PSyclone icon indicating copy to clipboard operation
PSyclone copied to clipboard

[nemo] Array-valued function needs to be inlined for OpenACC performance

Open arporter opened this issue 3 years ago • 15 comments

For example: sbcblk.f90, cp_air() function.

arporter avatar Oct 02 '20 10:10 arporter

e.g. if we have some code:

my_array(:,:) = cp_air(array1(:,:)) * array2(:,:) + array3(:,:)

where cp_air is an array-valued function that performs compute then this is hard to parallelise/ensure it remains GPU resident. (If we put ACC KERNELS inside cp_air then we can't have it around this assignment.) Ideally we need to refactor this:

my_tmp(:,:) = cp_air(array1(:,:))
my_array(:,:) = my_tmp(:,:)*array2(:,:) + array3(:,:)

That then allows us to have KERNELS inside cp_air() and, separately, around the assignment.

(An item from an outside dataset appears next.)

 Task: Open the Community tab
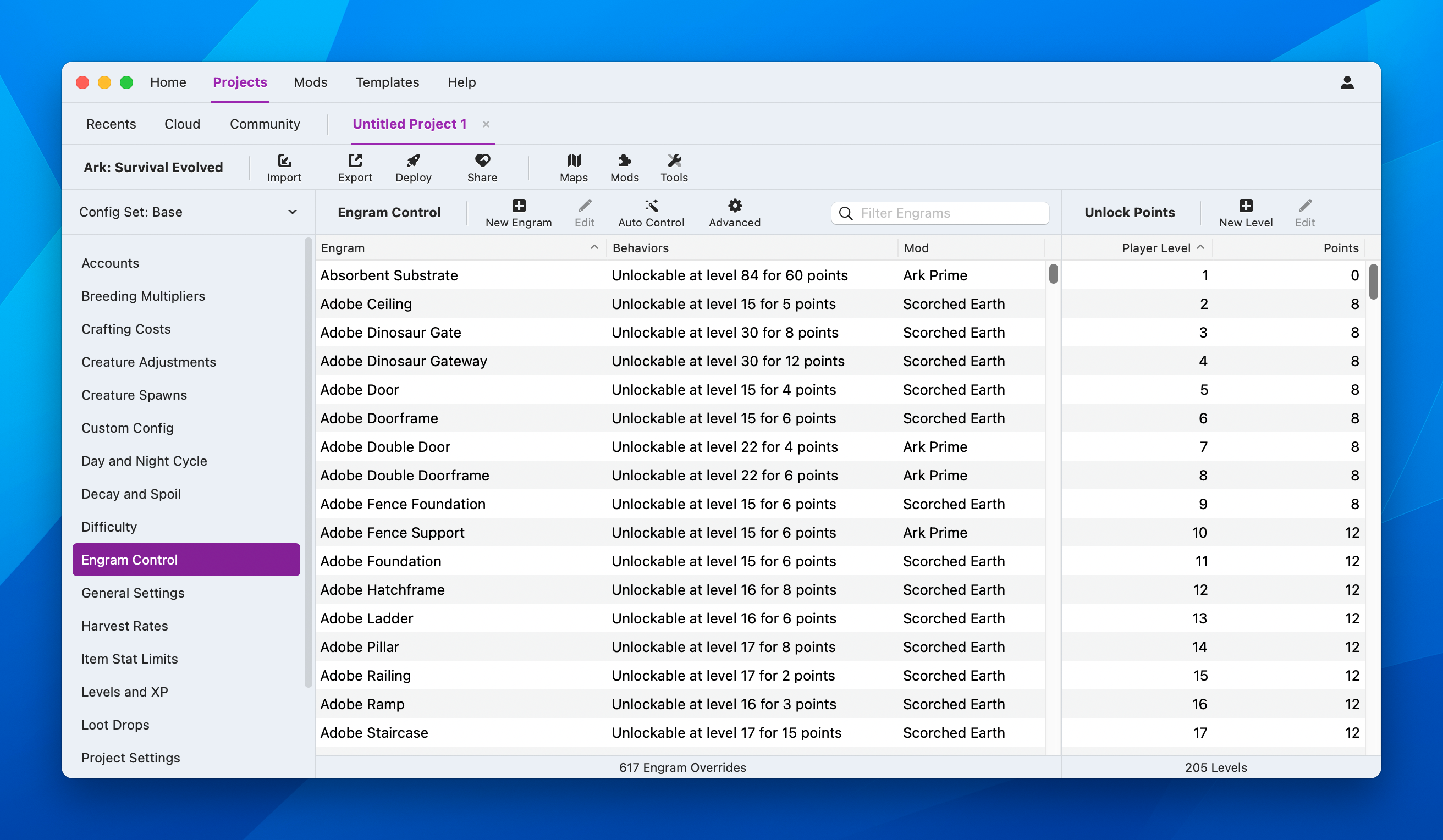(265, 124)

Better still would be to in-line cp_air but we have to walk before we can run.

arporter avatar Oct 02 '20 10:10 arporter

If I remember correctly, some of the existing kernel transformations (that replace intrinsics) have logic similar to the above. Perhaps the splitting out of an intrinsic/function should have its own transformation which can then be shared.

rupertford avatar Oct 02 '20 10:10 rupertford

Yes, I said as much to Chris when we were discussing this. Hopefully there's some reuse possible.

arporter avatar Oct 02 '20 11:10 arporter

Obviously, a step 0 for this work is to be able to identify array-valued functions. Currently, all RoutineSymbols that represent Fortran functions are given DeferredType (#1294).

arporter avatar Jun 22 '21 13:06 arporter

This is going quite well. I need to handle the case where there's a name clash for a ContainerSymbol as we can't simply rename it in that case.

arporter avatar Jul 05 '22 16:07 arporter

Note to self: I need to identify when a routine accesses variables made available from some outer scoping region as this prevents inlining.

arporter avatar Jul 11 '22 15:07 arporter

The first review and subsequent work on validate has thrown up a number of things that I'm adding TODOs for this time around:

  • [ ] validate will be much nicer once we can query the datatype of any Reference (#1799)
  • [ ] Range needs extending to return the PSyIR for the number of elements it represents
  • [ ] Support needs to be added for routines with named arguments.

arporter avatar Aug 18 '22 07:08 arporter

The initial implementation of InlineTransformation is now on master, but some remaining TODOs need to be fixed to close this issue.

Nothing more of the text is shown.